Arqueología y crisis

Enrique Gómez Souto
enrique g. souto LUGO/LA VOZ

LEMOS

Lugo, sí, esconde la ciudad romana que fue bajo su alfombra de asfalto. En su ayer remoto, que aflora continuamente, tiene Lugo una posibilidad de futuro. Tras décadas de excavaciones, ahora se descubre que en el Concello lucense aún hay quien ve en los restos arqueológicos más un problema que una solución. Sólo así se entiende que las obras de Santo Domingo comenzasen sin proyecto de control arqueológico y con la misma carencia fueran ejecutadas las del Carril dos Fornos. Después de dos décadas de excavaciones, vuelve a ser noticia que la institución municipal incumple sus obligaciones en materia de control arqueológico. Orozco, alcalde que viene de Tierno, olvidó, según parece, algunas de las lecciones del Viejo Profesor: el poder impregna de indiferencia todo lo que no es poder.

Hay crisis económica en Lugo, sí, y se refleja en la subida del 15% que experimentó el paro en el sector de la construcción en el último año. Pero hay también otras crisis, que quizá son la misma crisis. El déficit de atención municipal al estricto cumplimiento de las obligaciones de control arqueológico en las obras públicas es otro perfil del problema. Crisis económica, pero también política y social. En la provincia más tranquila, según frecuente afirmación del subdelegado del Gobierno, José Vázquez Portomeñe, el alcalde de Ribadeo, Fernando Suárez, ve intolerables los frecuentes robos en pisos. Tan activos están los cacos que han desplumado al propio jefe de la Policía Local de Ribadeo. Crisis, sí, eso es lo que hay también en la Policía Local de la que es responsable el alcalde de Lugo. Orozco hace como que no va con él, pero sí va, sí. Ahora un inspector del citado cuerpo acaba de denunciar en el juzgado que el director general, Darío Diéguez, intentó que, por motivos laborales, lo siguiesen dos agentes de la Guardia Civil que investigaban el caso Carioca.

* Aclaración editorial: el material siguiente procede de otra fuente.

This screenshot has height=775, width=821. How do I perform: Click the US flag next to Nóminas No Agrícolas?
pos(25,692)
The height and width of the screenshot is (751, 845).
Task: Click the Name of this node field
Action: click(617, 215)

La crisis, que ya mermaba la clientela de bares y cafeterías, se hace más profunda con la prohibición de fumar en estos establecimientos. Por lo menos es lo que dice la Asociación Provincial de Empresarios de Hostelería, presidida por José Francisco Real, que pide la suspensión de la norma. Quizá comparte Cheché Real la opinión de Gómez Rufo: «(...) las leyes que se promulgan, en lugar de liberar a los ciudadanos, han erigido un Estado-padre que considera menores de edad a sus súbditos» (Carta (utópica) a Tierno Galván). Civilizadamente, en Conturiz han creado un club de fumadores, uno de esos espacios en los que aún se puede disfrutar del pitillo «de xeito tolerante e sin molestar a ningúen», que dijo su portavoz, César Rodríguez.

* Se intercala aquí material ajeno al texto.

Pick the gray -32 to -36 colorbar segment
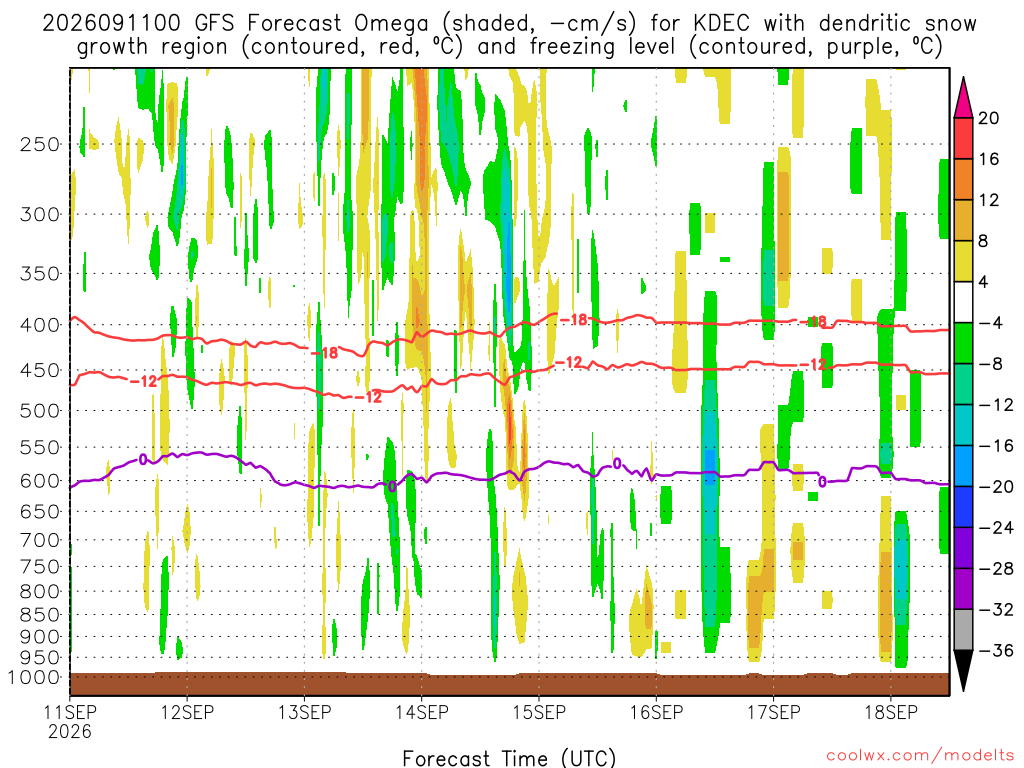 click(x=963, y=630)
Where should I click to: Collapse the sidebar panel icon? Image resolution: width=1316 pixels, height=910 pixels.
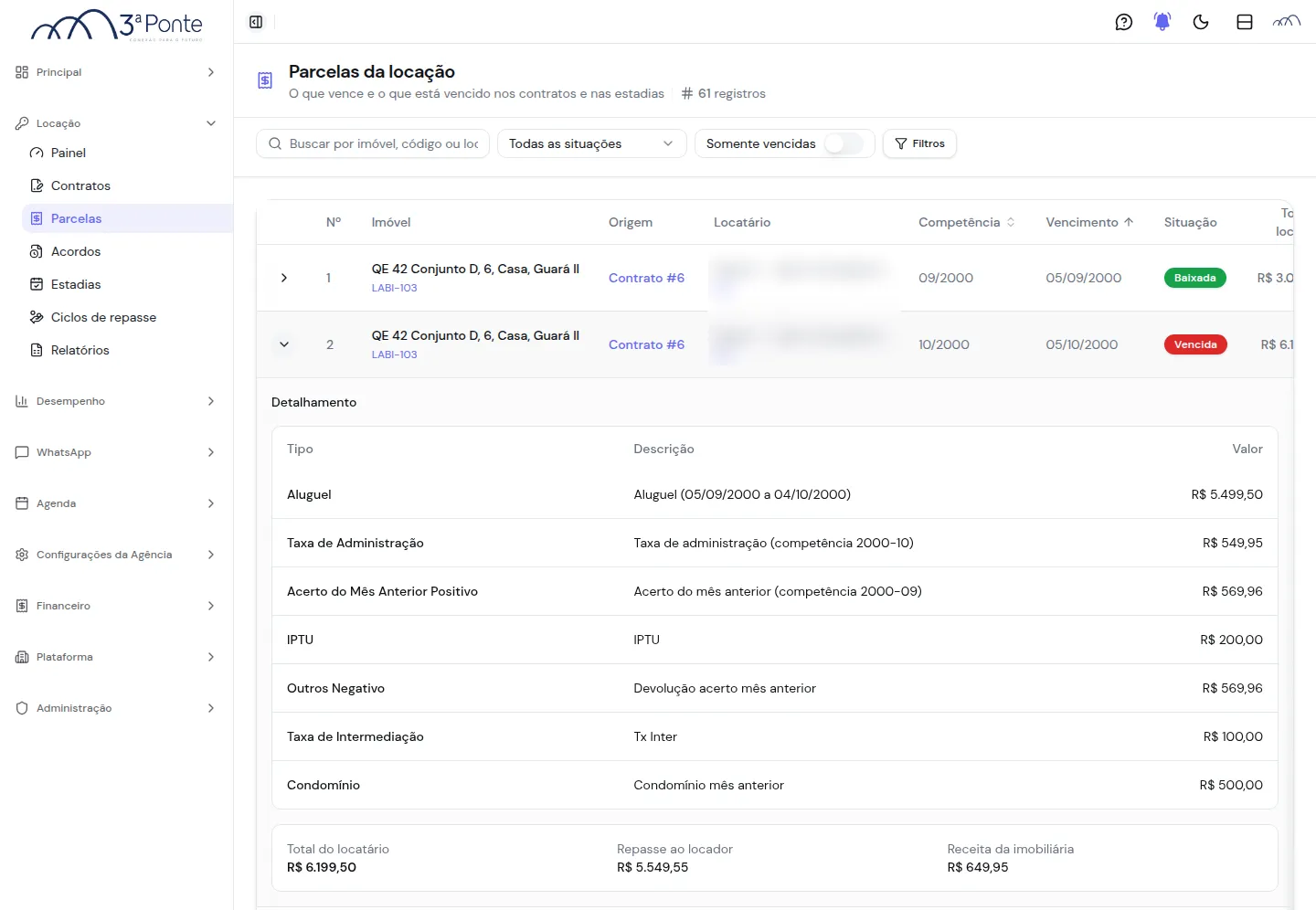(256, 22)
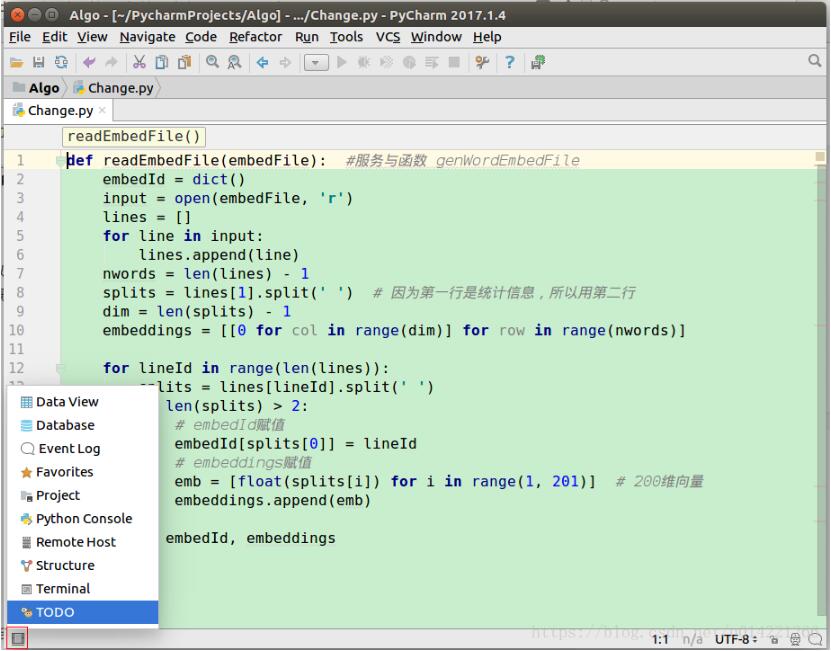Open Project Structure icon on the toolbar
The height and width of the screenshot is (651, 831).
(x=536, y=62)
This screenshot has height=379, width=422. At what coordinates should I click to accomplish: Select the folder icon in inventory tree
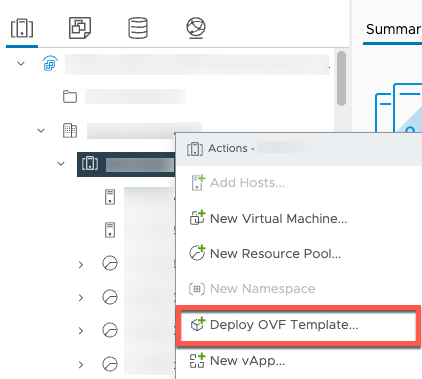70,97
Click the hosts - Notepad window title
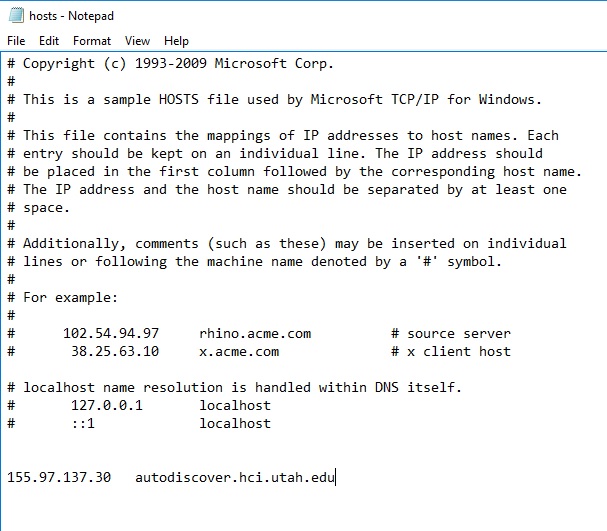 72,16
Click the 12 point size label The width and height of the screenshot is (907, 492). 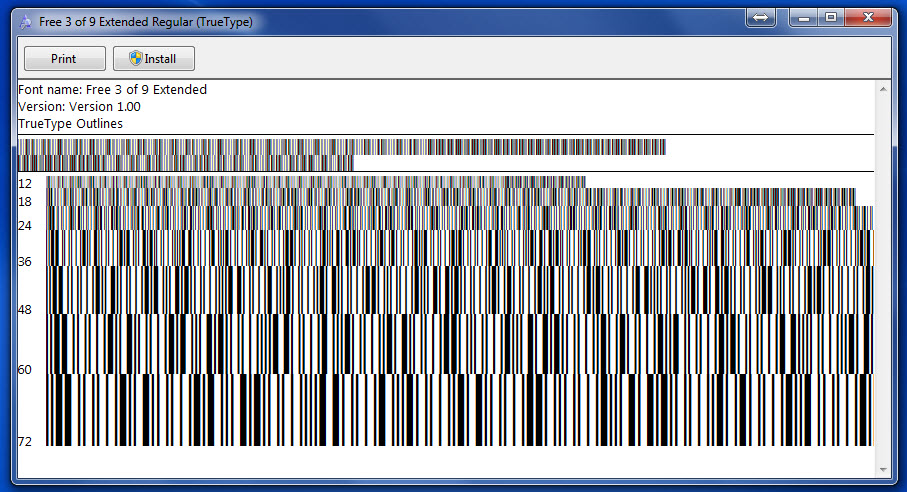25,184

Y la crisis, sí, estará muy presente en la campaña electoral que ya rueda, aunque le digan precampaña. El Bloque Nacionalista presentó ayer su lista completa por Lugo para las elecciones locales. Antón Bao, aspirante a la alcaldía, lo tiene difícil. Si logra superar la meta electoral sin que el Bloque sufra un grave descalabro habrá alcanzado un éxito más que notable. Bao, actual vicepresidente de la Diputación, se enfrenta a un duro reto. El Bloque, inmerso en una inacabable búsqueda de sí mismo, tendrá muy difícil abrirse hueco entre Orozco (PSOE), correoso y resistente, y Castiñeira (PP), aspirante animoso y empujado por el viento de la crisis y las encuestas. Habrá que ver qué papel juegan en la campaña los sectores que quedaron fuera de la lista.

En Lugo, sí, la crisis no es sólo económica. No ocurre únicamente en Lugo, claro, pero en la vieja ciudad amurallada tiene perfiles propios. El retorno a los viejos modos en el (des)control arqueológico es uno de ellos. Es la indiferencia del poder frente a todo lo que no es poder.

URBANISMO

El Tribunal Superior de Xustiza dio en la semana que termina una alegría al gobierno local lucense. Tras los últimos sobresaltos urbanísticos, al equipo de Orozco le hacía falta un respiro y se lo ha venido a dar la resolución del TSXG que desestima el recurso contencioso contra el estudio de detalle (ordenación de volúmenes) de la polémica edificación en la Rúa Baixa esquina a Chantada.